Wednesday, January 2, 2008

crying it out

In about a week, H will be a year old and it will mark one year of no sleep for Alex and I. H just doesn't sleep. She takes a nap no problem, then she goes down for the night, also, no problem and then about 2-3 hours later she wakes up for the first time in what will be an all night fiesta of waking and crying/waking and playing/waking and talking to herself/waking and trying to scale the side of her crib. Her latest thing is to wake up around midnight and remain awake despite all of our best efforts for about 3 hours. We've read every book and tried the cry-it-out method and the modified cry-it-out method and what little, extremely hard-won success we've had with those methods has been so easily reversed by a simple cold or a trip to Massachusetts or a change in the weather, etc. We've tried co-sleeping, but H thinks our bed is an amusement park, plus she kicks like crazy. We've thrown our hands in the air and given up about as many times as we have crawled out of bed in a zombie-like state vowing to try again.

We have a one bedroom apartment and it is becoming increasingly clear that all the advice we've read in books or online or received from other parents is meant for people whose baby does NOT sleep in the same room with them. Honestly, try to ignore a screaming baby that is about five feet away from you in the same room. It's not easy. Our pediatrician recommended ear plugs and wine. We tried this too, but they just don't make ear plugs effective enough to block out the screaming child in the room. Then she started pulling herself up and reaching her arms out in our direction and there is definitely not a wine (or any booze) that can dull that image. Maybe she meant ear plugs and wine for the baby? We've tried sleeping in the living room, which kind of works, but the moment we move back into the bedroom it starts all over again.

I envy parents whose babies sleep through the night and to keep myself from feeling like a miserable parent I rationalize that they must all have two bedrooms. They have a door they can shut or a whole seperate room to retreat to. They live in castle's these night sleeping babies. Someone once asked us if we had a baby monitor (one of those, like, baby walkie talkie thingees so you can hear if your child is crying when you aren't in the room) and this cracks us up. We ARE the baby monitor. There is no spot in our apartment where the baby can not be heard.
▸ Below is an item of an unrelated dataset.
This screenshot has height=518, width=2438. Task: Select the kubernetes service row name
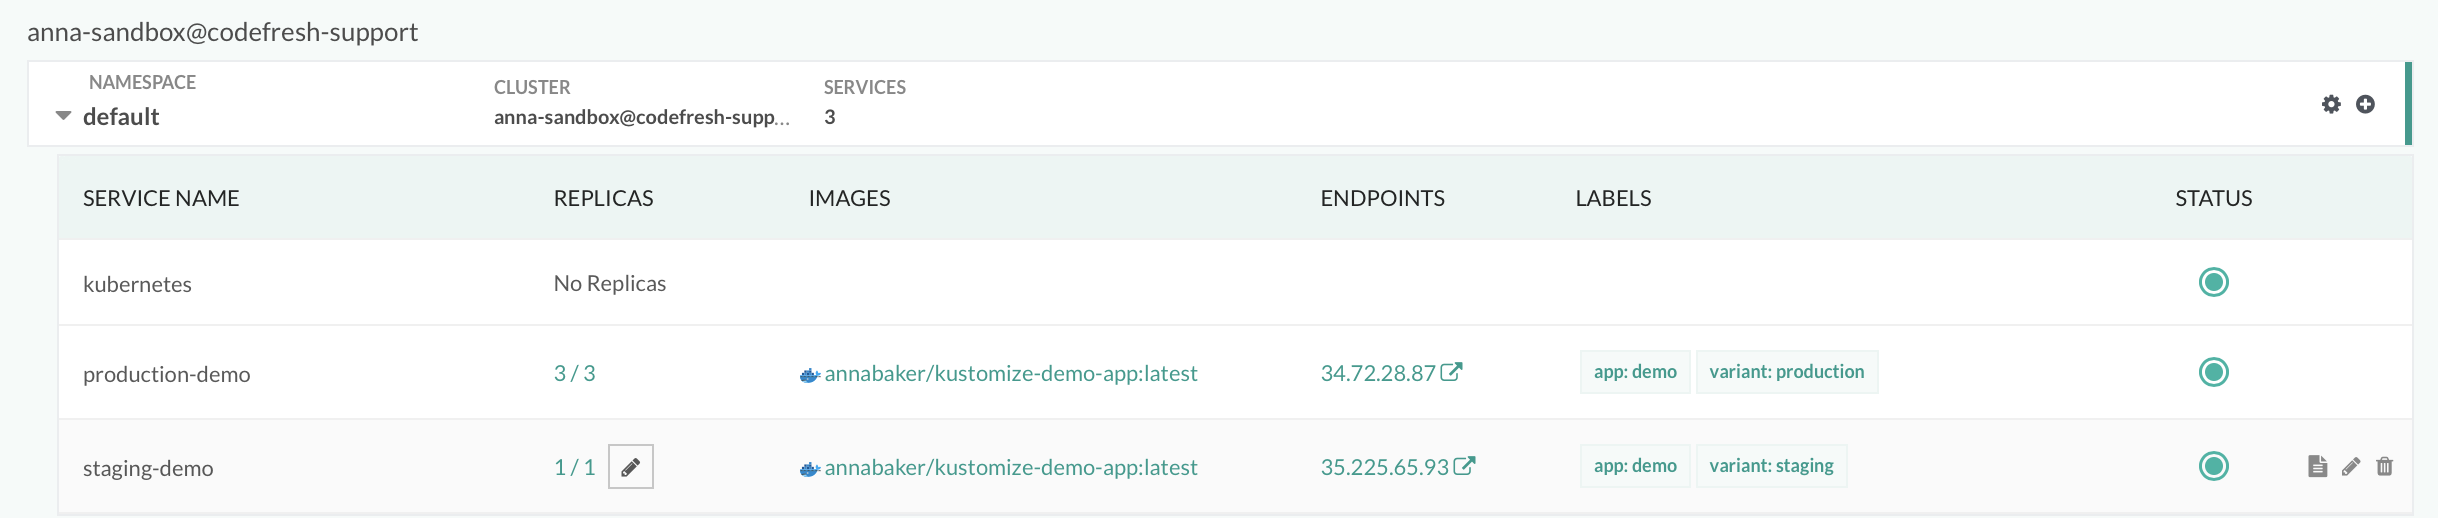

Last night, during, perhaps H's third time waking up, Alex asked me "can you die from sleep deprivation?" I don't know if you can or can't (I doubt it), but these are the sorts of morbid conversations we find ourselves having, mostly at 3 or 4 in the morning. I don't make resolutions, generally, but I do entertain hopes and one of those hopes for this new year would be to sleep, not through the night (I'm realistic), but just enough to not spend most of my time thinking about how little I sleep.